There are two ways that you can use FDS on a Linux cluster. You can either download and install the pre-compiled FDS and Smokeview binaries, or you can clone the FDS-SMV repository following these instructions. If you are just interested in running FDS, you probably want to do the former. If, however, you are interested in doing research, or working with the FDS developers, you should do the latter.
-
Open a terminal session.
-
"cd" to the directory where the downloaded bundle is located, typically your home directory.
-
Run the installer script using the bash shell:
$ bash FDS_6.3.1-SMV_6.3.2_linux64.sh
Note that the version number for the file that you downloaded might be different. When you execute this command, there are some options for installation that will follow.
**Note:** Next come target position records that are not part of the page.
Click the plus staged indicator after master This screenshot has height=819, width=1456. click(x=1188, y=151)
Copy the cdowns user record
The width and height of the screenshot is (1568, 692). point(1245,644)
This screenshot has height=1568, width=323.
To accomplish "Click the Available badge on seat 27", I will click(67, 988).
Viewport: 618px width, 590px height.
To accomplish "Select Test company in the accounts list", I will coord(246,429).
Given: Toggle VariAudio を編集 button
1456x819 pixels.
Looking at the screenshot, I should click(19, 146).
In addition to copying release files to the user specified location, the installer adds the following line
source .bashrc_fds mpi_path
to the .bashrc file where mpi_path
is the location of the MPI distribution (if it is present on your system). This source line updates the PATH
and LD_LIBRARY_PATH
environment variables and allows FDS and Smokeview to be run from the command line.
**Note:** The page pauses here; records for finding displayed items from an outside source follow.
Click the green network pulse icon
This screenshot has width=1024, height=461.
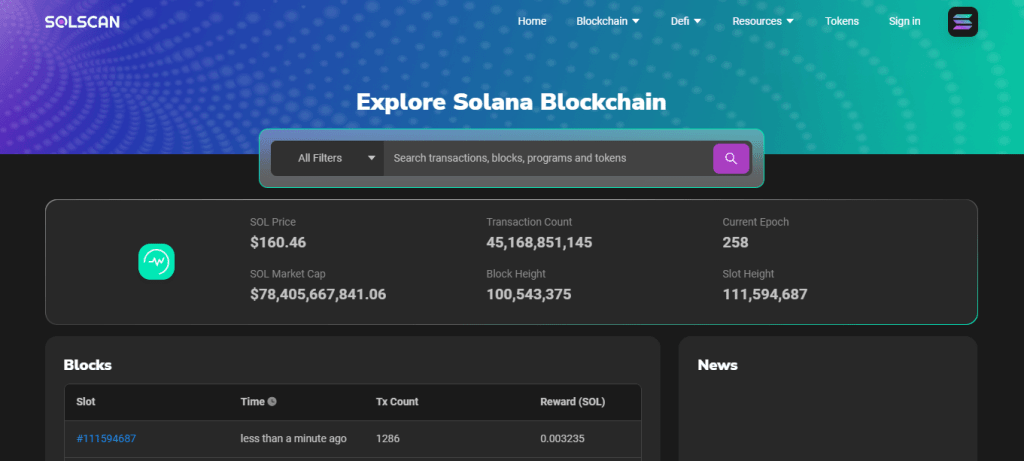(x=157, y=261)

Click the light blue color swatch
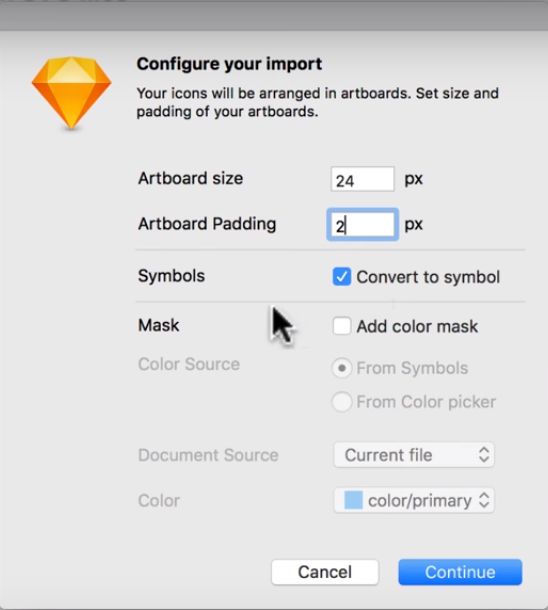pos(353,500)
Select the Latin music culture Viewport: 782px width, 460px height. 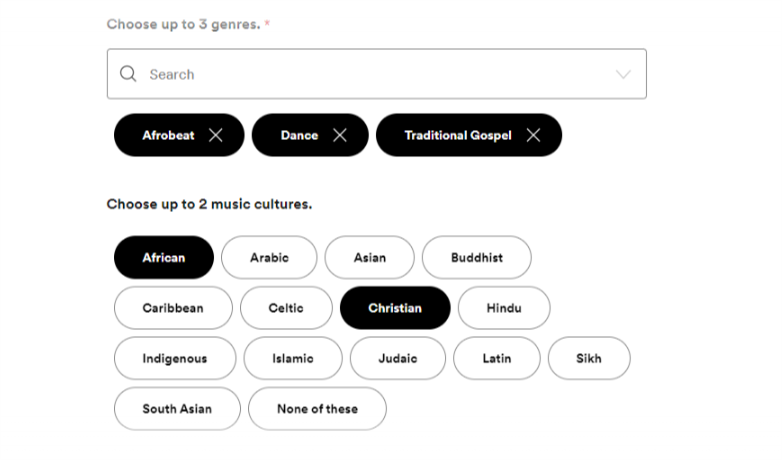496,358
To make sure that FDS installed properly, just type
fds
at the command prompt. You should see information about the version and date of compilation. If you are working at a single computer that is running Linux, you can now use FDS as you would have on a Windows PC. The FDS User's Guide provides some more details.
It is more than likely, however, that you are working on a Linux cluster, and if you just type fds
at the command line, you will only launch a single process on the master node, which is not the way you want to use the cluster, except if you just have a short run that you want to debug or if you are developing an input file. Once you are ready to start longer jobs, you need to invoke the MPI (Message Passing Interface) functionality, which is taken up in the next section.
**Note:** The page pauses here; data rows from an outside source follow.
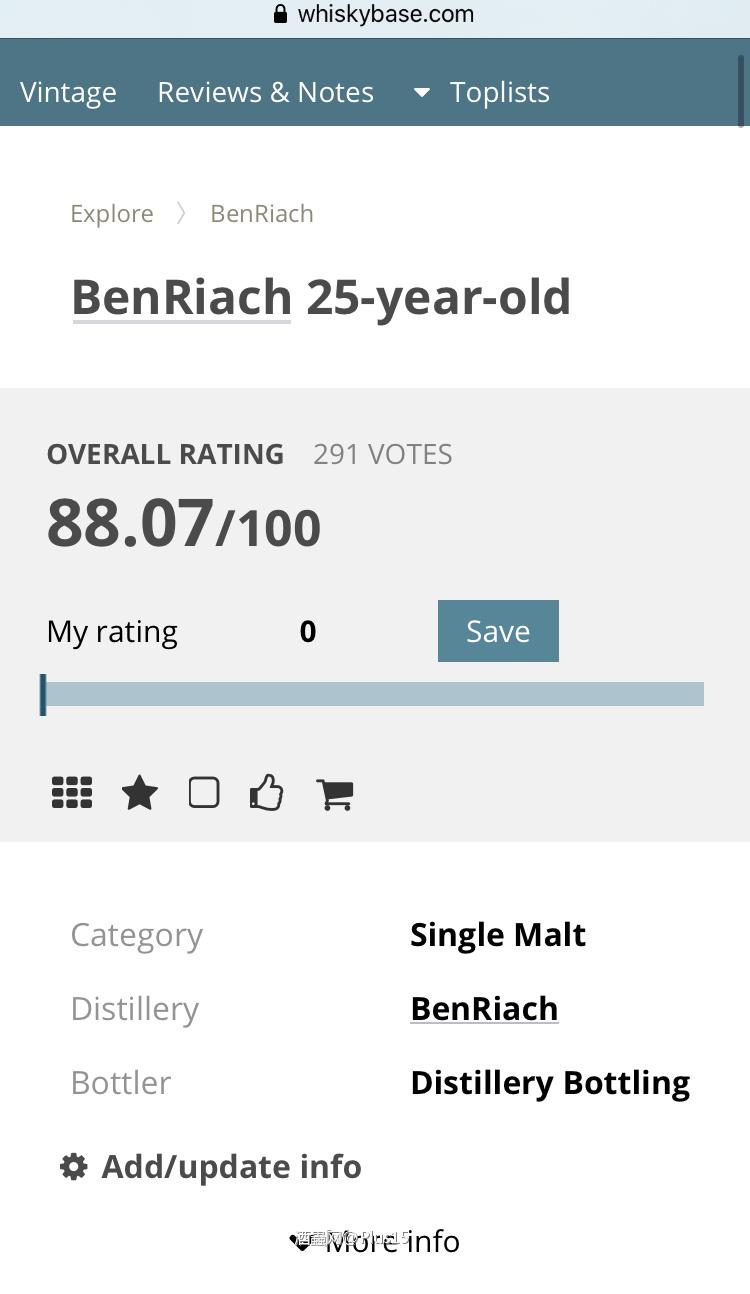Screen dimensions: 750x1294
Task: Open the Vintage menu item
Action: (68, 93)
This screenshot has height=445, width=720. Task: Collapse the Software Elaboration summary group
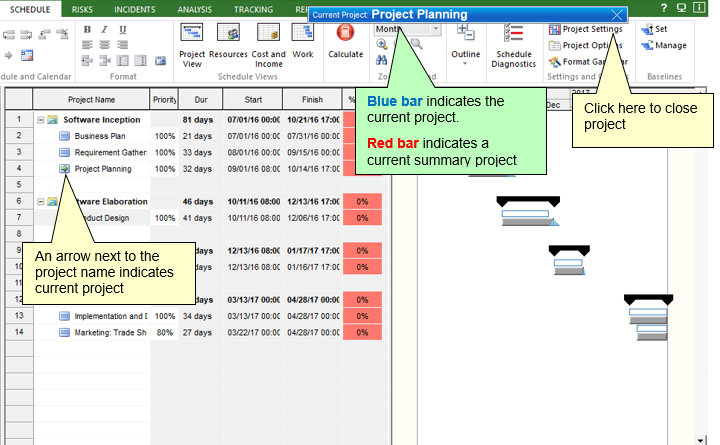40,201
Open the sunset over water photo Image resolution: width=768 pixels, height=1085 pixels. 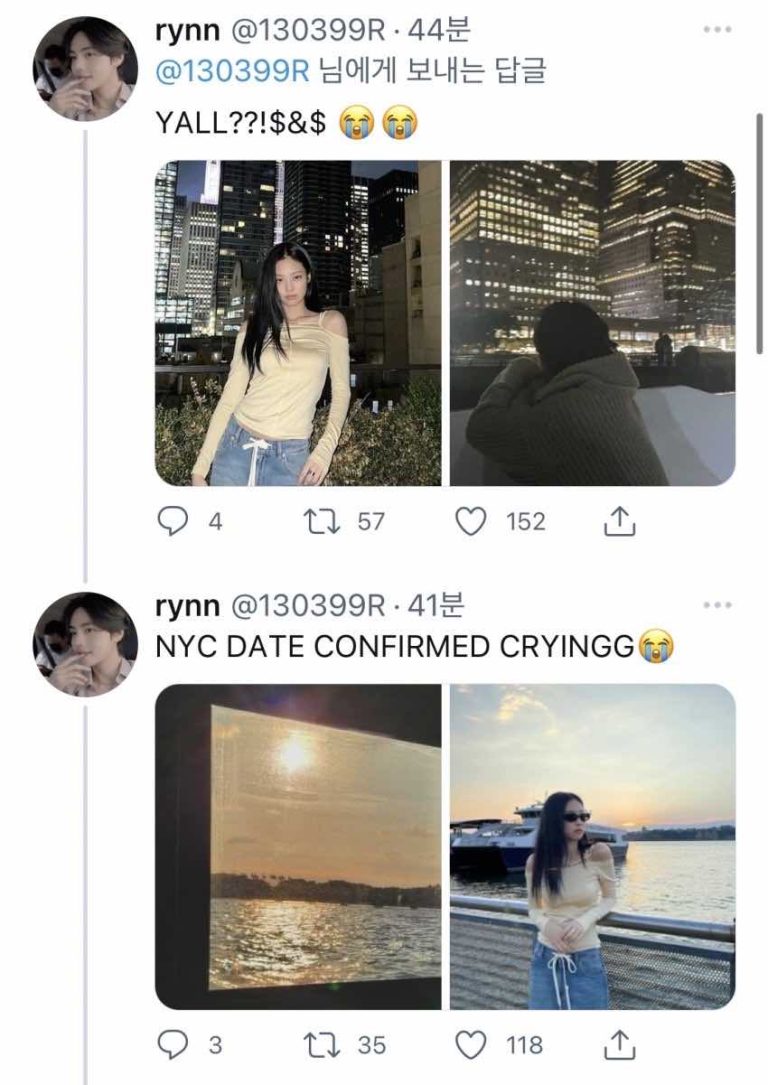(x=298, y=846)
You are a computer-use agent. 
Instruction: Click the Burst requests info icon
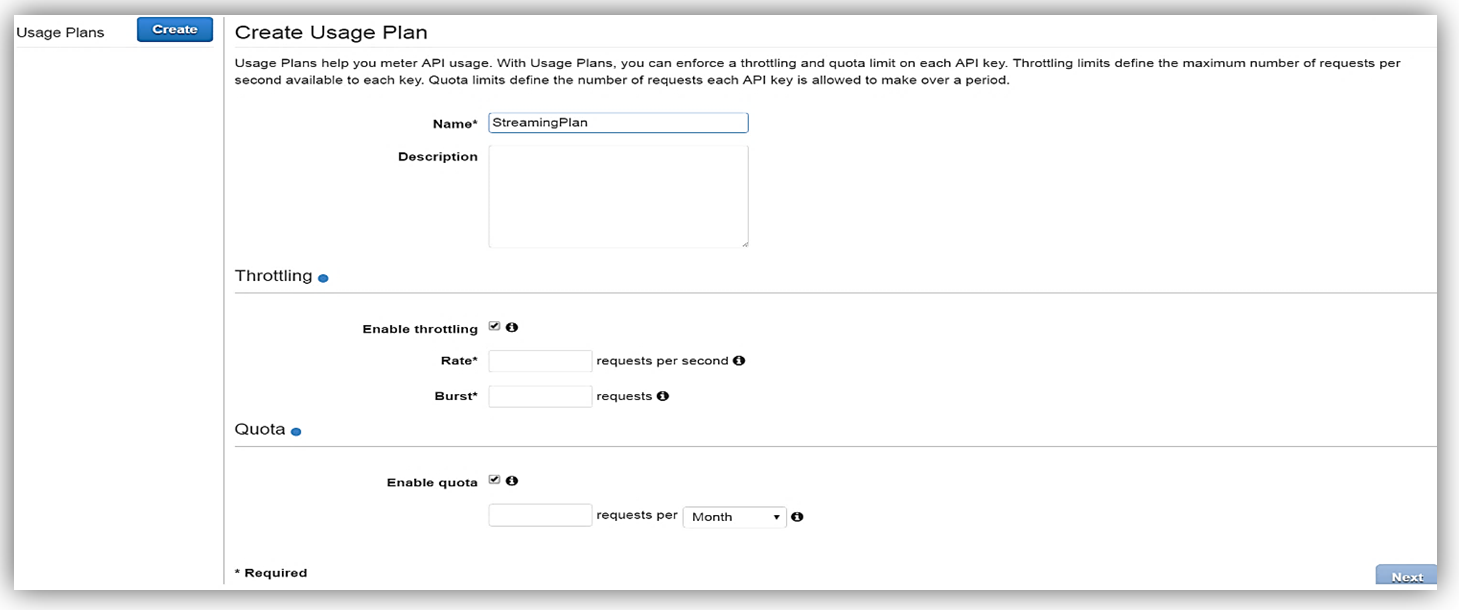pyautogui.click(x=662, y=396)

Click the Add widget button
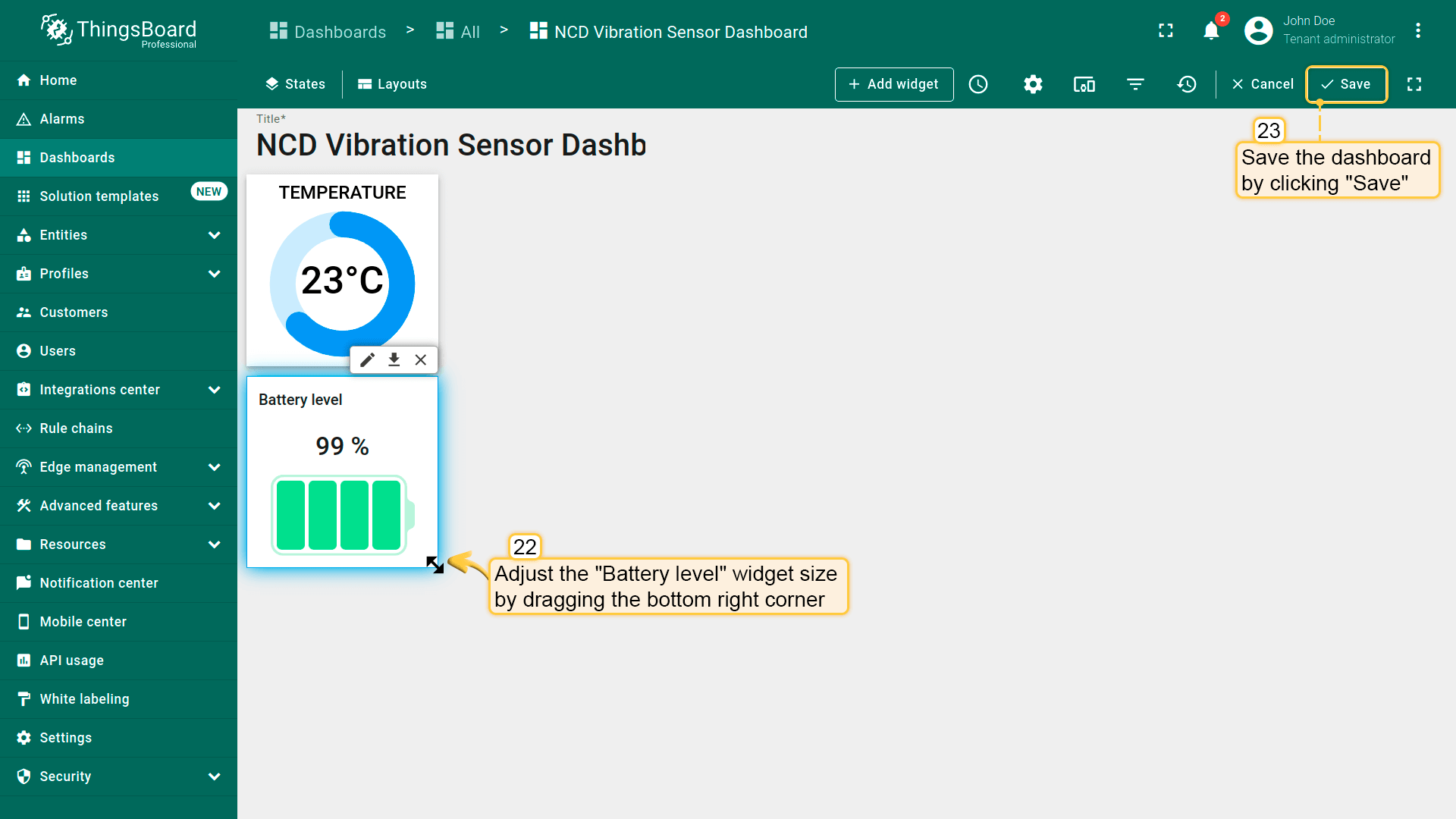(894, 84)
We assume that if you have downloaded the pre-compiled binaries of FDS and Smokeview that your cluster has Open MPI installed. If not, you or the system administrator should load it following the instructions given in this wiki Running FDS MPI on Linux. The important part of Open MPI is that your version needs to be in the same series as the version we used to compile FDS. To find out what your version is, type
mpirun --version
at the command prompt. If the command is not recognized, then you do not have Open MPI installed (or perhaps your PATH
variables need to be adjusted). If the command is recognized and the version of Open MPI is in the 1.8.x series, then you should be good to go. FDS 6.3.0 was compiled with Open MPI 1.8.4.
At NIST, we have two Linux clusters running Centos Linux. We use PBS (Portable Batch System) to schedule jobs for execution on the slave nodes. A typical job is launched using a bash script (call it script.pbs
, for example) like the following:
#!/bin/bash
#PBS -N job_name
#PBS -e /home/userid/.../job_name.err
#PBS -o /home/userid/.../job_name.log
#PBS -l nodes=2:ppn=2
#PBS -l walltime=2:0:0
export OMP_NUM_THREADS=1
cd /home/userid/.../
mpirun --report-bindings --bind-to socket --map-by socket -np 4 /home/userid/FDS/FDS6/bin/fds job_name.fds
The job_name
is the base name of the input file, the .err
and .log
files contain what is usually spilled onto the screen when you run FDS. These files are typically created when the job is done. You can assign them to any directory you want because some Linux clusters have specific work spaces that are separate from the user directories. The parameter nodes
indicates the name of nodes you want to use, and ppn
is the number of processes per node. Our practice at NIST is to assign 2 MPI processes to each node because the nodes of our cluster have 2 sockets (i.e. chips), and jobs run fastest when we do not fill up the entire node. The walltime
in this case is 2 hours. The job is typically killed after that, so choose wisely. The setting of OMP_NUM_THREADS
is intended to overwrite any existing environment variable. For this example, we are not going to invoke OpenMP. The cd
command changes directory to where the input file is located. The mpirun
command has a few options that you may or may not want to use. The option --report-bindings
adds a detailed list to the .err
file of the nodes and cores used to run the job. The options --bind-to socket
and --map-by socket
tell the scheduler to place each MPI process on its own socket. That is essentially saying that you want each process to have its own chip. This is useful when you cluster is not being used heavily, but of less value as the cluster fills up with jobs.
To submit this job, type
qsub script.pbs
Monitor your job by typing
qstat -a
Kill your job by typing
qdel jobid
where the jobid
is given by the qstat
command. There are many more options for these commands. Just do an Internet search and you'll see that many computing centers have listed them in detail. The ones listed here are the most important.